Keeping Air Fresh While Keeping Costs Low

Leveraging data and technology is the key to building and maintaining healthy workplaces, argues Ernie Jur of CBRE.

Ernie Jur

On average, people spend over 90 percent of their time indoors, making indoor air quality an important component of health and well-being. That’s especially the case now as the world grapples with the COVID-19 pandemic and its lasting impact on the workplace.

Unfortunately, the more energy efficient a building becomes, the less fan power its HVAC system tends to use and, consequently, the less fresh air it pulls in.

As a rule, facilities managers must balance concerns about sustainability and energy savings with the need for healthy outdoor air. But that equation becomes even more difficult to solve when accounting for indoor COVID-19 safety measures or polluted outdoor environments. In addition, HVAC system design practices vary significantly between geographical locations due to different climates.

Weighed down by these considerations, the question hangs heavy in the air: how can we ensure enough ventilation for healthy, COVID-safe and pollution-free workspaces without raising heating and cooling costs?

Intelligent Decisions: A Starting Point

Intelligent decisions about the design and operation of HVAC systems set us on the path to overcoming these challenges. The most significant challenge stems from growing awareness that poorly ventilated spaces increase the risk of COVID-19 spread, particularly through aerosolized transmission among people more than 6 feet apart. HVAC systems can curtail this indoor spread by exchanging and filtering air. Upgrading the ventilation systems with high efficiency filters will help address concerns related to air quality and COVID safety.

In terms of air distribution, research has shown that traditional ceiling-mounted supply and return patterns have the highest risk to spread the virus—effects that can be minimized through energy-efficient low-velocity, low-supply returns. Over the past decade, manufacturers have developed more efficient technology that reduces maintenance and energy consumption, such as electronically commutated (EC) fans for central air handling units and inverter drives for pumps. Those innovations are now being coupled with smart control systems, which respond to real-time data received via sensors. Smart systems like these enable precise control of the quality and comfort of the indoor environment.
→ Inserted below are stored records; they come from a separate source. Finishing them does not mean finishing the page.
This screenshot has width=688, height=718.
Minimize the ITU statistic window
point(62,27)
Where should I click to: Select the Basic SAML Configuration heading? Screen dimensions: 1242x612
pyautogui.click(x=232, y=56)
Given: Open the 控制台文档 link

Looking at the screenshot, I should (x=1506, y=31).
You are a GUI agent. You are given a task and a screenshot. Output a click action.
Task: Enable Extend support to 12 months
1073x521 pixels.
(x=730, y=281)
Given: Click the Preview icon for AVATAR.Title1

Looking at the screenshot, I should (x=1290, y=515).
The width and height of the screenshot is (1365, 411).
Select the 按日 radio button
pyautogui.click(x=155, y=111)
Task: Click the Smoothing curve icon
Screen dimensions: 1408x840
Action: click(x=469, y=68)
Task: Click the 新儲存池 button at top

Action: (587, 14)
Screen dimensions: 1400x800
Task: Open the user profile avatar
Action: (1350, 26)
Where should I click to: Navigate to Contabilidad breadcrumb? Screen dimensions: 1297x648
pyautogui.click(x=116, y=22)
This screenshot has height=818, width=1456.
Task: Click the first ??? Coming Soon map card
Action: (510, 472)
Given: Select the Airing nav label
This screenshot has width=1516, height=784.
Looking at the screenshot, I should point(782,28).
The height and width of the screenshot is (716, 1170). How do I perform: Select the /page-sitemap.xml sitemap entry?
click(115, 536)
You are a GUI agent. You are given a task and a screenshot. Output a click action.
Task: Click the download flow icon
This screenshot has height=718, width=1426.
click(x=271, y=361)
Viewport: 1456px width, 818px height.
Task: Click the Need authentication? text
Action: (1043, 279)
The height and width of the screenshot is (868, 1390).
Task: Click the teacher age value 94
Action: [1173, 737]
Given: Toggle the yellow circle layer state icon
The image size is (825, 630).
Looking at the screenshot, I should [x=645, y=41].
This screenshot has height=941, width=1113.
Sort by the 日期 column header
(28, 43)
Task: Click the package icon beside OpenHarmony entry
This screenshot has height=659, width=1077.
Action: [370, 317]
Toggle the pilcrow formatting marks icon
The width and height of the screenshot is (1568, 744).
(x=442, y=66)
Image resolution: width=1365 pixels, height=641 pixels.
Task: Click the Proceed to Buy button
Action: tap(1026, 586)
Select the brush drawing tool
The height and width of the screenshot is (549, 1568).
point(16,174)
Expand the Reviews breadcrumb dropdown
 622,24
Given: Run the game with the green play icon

Data as a Critical Element

Data functions as a critical element in the evolving world of HVAC systems, enabling us to gain a detailed understanding of how a building’s ventilation system has performed before taking the right steps toward creating healthier environments.

Air quality sensor technology has advanced rapidly, with new products hitting the market on a seemingly daily basis, which leads to faster and more reliable collection of real-time data. Cloud technology and the  Internet of Things (IoT) make accessing and using this data easier. Certification bodies such as RESET create data-driven standards for monitoring air quality to ensure the maintenance of healthy environments in commercial and residential properties.

Smart Buildings Provide Unique Solutions

Smart building technology has also evolved in significant ways and will soon become commonplace throughout the built environment. Using this technology, Building Management Systems (BMS) can operate at peak efficiency, adjusting throughout the day to meet the needs of the building’s occupants. Automated BMS solutions have shown their value during the pandemic, ensuring seamless system operation while allowing for rapid touchless adjustments to air supply and ventilation.

While air quality remains a global problem, each facility requires its own locally targeted solutions. An HVAC system that works well in sunny, humid Miami likely won’t meet the needs of a facility in cold, dry Saskatoon.

Adoption Makes a Big Impact

CBRE’s Engineering Design team in London recently assisted a company concerned about the well-being of their occupants at a site in New Delhi, one of the most polluted cities in the world. To complete that project, CBRE analyzed a year’s worth of indoor air quality data and reviewed the building design to understand the performance of its existing HVAC systems. Then, working with its Engineering and Global Workplace Solutions (GWS) Enterprise teams in London as well as its Project Management teams in India, CBRE retrofitted and modified the building’s ventilation and air filtration systems. This resulted in the company seeing a 93 percent improvement in the Air Quality Index of their indoor air.

Companies’ air-quality challenges and solutions will vary by location. For example, the United Kingdom’s recent National Health Service regulations regarding airborne particulates may require system modifications.

By leveraging data and the latest technology, we can continue building and maintaining healthy workplaces attractive to both investors and occupiers.


Ernie Jur has served as strategic sourcing category lead for HVAC at CBRE since 2017. Prior to that, he spent 16 years with Johnson Controls, where we worked as operations lead, delivery director and regional service operations manager.